Please return each line of the listing exactly as given.

▬▬▬

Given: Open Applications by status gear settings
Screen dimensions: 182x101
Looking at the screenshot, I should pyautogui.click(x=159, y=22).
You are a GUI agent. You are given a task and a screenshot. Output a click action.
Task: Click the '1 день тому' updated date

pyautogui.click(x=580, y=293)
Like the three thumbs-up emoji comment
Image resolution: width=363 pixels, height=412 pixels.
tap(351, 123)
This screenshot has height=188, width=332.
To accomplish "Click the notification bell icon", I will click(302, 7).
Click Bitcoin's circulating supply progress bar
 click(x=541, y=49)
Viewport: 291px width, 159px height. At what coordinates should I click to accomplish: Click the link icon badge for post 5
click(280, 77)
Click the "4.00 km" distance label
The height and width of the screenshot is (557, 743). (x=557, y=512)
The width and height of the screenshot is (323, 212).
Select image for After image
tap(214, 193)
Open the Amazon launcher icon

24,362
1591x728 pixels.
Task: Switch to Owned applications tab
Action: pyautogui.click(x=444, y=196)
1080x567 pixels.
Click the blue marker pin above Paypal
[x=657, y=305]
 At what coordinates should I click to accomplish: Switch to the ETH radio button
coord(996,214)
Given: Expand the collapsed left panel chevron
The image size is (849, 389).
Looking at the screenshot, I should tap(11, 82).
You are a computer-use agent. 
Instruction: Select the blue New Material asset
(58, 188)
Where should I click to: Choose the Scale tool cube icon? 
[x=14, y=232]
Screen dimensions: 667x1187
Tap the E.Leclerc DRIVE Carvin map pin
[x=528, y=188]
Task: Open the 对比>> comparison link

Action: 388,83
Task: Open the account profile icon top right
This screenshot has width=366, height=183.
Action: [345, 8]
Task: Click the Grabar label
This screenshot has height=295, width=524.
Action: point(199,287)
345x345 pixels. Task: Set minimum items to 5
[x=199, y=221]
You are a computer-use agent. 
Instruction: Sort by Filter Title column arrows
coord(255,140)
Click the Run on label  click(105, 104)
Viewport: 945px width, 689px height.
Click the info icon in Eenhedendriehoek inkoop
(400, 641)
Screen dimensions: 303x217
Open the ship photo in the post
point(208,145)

▬▬▬

▶ _Written solution_:
Given: Open Applications by status gear settings
Screen dimensions: 182x101
Looking at the screenshot, I should pyautogui.click(x=159, y=22).
You are a GUI agent. You are given a task and a screenshot. Output a click action.
Task: Click the '1 день тому' updated date

pyautogui.click(x=580, y=293)
Like the three thumbs-up emoji comment
Image resolution: width=363 pixels, height=412 pixels.
tap(351, 123)
This screenshot has height=188, width=332.
To accomplish "Click the notification bell icon", I will click(302, 7).
Click Bitcoin's circulating supply progress bar
 click(x=541, y=49)
Viewport: 291px width, 159px height. At what coordinates should I click to accomplish: Click the link icon badge for post 5
click(280, 77)
Click the "4.00 km" distance label
The height and width of the screenshot is (557, 743). (x=557, y=512)
The width and height of the screenshot is (323, 212).
Select image for After image
tap(214, 193)
Open the Amazon launcher icon

24,362
1591x728 pixels.
Task: Switch to Owned applications tab
Action: pyautogui.click(x=444, y=196)
1080x567 pixels.
Click the blue marker pin above Paypal
[x=657, y=305]
 At what coordinates should I click to accomplish: Switch to the ETH radio button
coord(996,214)
Given: Expand the collapsed left panel chevron
The image size is (849, 389).
Looking at the screenshot, I should tap(11, 82).
You are a computer-use agent. 
Instruction: Select the blue New Material asset
(58, 188)
Where should I click to: Choose the Scale tool cube icon? 
[x=14, y=232]
Screen dimensions: 667x1187
Tap the E.Leclerc DRIVE Carvin map pin
[x=528, y=188]
Task: Open the 对比>> comparison link

Action: 388,83
Task: Open the account profile icon top right
This screenshot has width=366, height=183.
Action: [345, 8]
Task: Click the Grabar label
This screenshot has height=295, width=524.
Action: point(199,287)
345x345 pixels. Task: Set minimum items to 5
[x=199, y=221]
You are a computer-use agent. 
Instruction: Sort by Filter Title column arrows
coord(255,140)
Click the Run on label  click(105, 104)
Viewport: 945px width, 689px height.
Click the info icon in Eenhedendriehoek inkoop
(400, 641)
Screen dimensions: 303x217
Open the ship photo in the post
point(208,145)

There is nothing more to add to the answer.